● **Exercise description**:
Can you quote the records below, from the line containing "Task: Click the Paste a URL input field" through the line containing "click(271, 341)", inclusive, with every line reproduced verbatim?

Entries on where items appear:
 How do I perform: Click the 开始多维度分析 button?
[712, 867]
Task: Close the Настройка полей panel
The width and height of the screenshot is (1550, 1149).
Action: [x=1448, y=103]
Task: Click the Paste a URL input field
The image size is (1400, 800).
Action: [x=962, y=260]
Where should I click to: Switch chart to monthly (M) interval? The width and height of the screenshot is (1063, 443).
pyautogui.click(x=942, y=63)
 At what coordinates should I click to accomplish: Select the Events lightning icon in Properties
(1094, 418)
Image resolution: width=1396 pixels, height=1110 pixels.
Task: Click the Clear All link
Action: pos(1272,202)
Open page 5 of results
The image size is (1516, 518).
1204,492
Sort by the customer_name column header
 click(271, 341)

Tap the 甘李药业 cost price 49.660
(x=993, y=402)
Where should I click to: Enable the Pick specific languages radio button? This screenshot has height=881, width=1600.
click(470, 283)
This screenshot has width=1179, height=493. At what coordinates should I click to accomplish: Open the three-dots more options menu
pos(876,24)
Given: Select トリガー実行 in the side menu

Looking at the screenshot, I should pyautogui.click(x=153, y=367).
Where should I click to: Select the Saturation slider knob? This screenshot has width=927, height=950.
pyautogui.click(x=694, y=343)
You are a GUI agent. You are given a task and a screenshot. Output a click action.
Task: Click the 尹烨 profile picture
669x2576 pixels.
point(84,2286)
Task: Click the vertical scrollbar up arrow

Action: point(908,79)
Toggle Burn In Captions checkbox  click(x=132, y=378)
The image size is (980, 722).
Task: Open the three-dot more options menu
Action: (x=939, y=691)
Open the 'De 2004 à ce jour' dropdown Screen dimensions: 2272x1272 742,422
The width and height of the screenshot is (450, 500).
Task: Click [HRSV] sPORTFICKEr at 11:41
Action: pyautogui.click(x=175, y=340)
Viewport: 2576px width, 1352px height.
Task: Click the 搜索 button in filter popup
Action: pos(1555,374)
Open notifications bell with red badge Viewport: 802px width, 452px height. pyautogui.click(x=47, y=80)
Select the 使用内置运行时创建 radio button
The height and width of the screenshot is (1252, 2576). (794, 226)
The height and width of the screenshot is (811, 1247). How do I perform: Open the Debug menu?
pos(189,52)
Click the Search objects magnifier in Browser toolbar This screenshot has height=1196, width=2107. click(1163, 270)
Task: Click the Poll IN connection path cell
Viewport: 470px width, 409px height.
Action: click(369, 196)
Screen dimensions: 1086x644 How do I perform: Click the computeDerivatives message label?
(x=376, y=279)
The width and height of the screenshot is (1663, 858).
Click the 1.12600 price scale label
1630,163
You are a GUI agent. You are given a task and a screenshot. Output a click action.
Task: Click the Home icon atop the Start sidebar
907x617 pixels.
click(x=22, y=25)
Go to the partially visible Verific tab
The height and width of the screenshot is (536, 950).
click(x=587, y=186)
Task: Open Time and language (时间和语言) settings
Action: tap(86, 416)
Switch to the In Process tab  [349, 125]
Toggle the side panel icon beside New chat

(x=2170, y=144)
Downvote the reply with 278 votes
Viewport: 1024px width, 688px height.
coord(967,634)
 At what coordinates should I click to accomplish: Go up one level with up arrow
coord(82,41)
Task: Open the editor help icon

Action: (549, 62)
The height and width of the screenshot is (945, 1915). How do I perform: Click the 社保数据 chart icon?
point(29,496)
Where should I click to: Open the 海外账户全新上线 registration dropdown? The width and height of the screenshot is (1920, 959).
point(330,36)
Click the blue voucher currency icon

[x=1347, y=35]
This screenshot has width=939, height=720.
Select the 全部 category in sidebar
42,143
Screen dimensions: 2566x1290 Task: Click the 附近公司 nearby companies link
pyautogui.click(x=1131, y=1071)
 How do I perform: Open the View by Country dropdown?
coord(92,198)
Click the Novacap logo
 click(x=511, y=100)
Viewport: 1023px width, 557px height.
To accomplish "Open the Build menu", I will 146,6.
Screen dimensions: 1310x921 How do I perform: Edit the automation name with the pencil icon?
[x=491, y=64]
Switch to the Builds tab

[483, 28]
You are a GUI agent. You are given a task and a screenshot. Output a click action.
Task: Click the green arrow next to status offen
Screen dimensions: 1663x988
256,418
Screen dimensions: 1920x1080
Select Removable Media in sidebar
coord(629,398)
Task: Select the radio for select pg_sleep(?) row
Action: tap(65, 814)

● **Problem solution**:
Task: Click the Paste a URL input field
The image size is (1400, 800).
Action: [x=962, y=260]
Where should I click to: Switch chart to monthly (M) interval? The width and height of the screenshot is (1063, 443).
pyautogui.click(x=942, y=63)
 At what coordinates should I click to accomplish: Select the Events lightning icon in Properties
(1094, 418)
Image resolution: width=1396 pixels, height=1110 pixels.
Task: Click the Clear All link
Action: pos(1272,202)
Open page 5 of results
The image size is (1516, 518).
1204,492
Sort by the customer_name column header
 click(271, 341)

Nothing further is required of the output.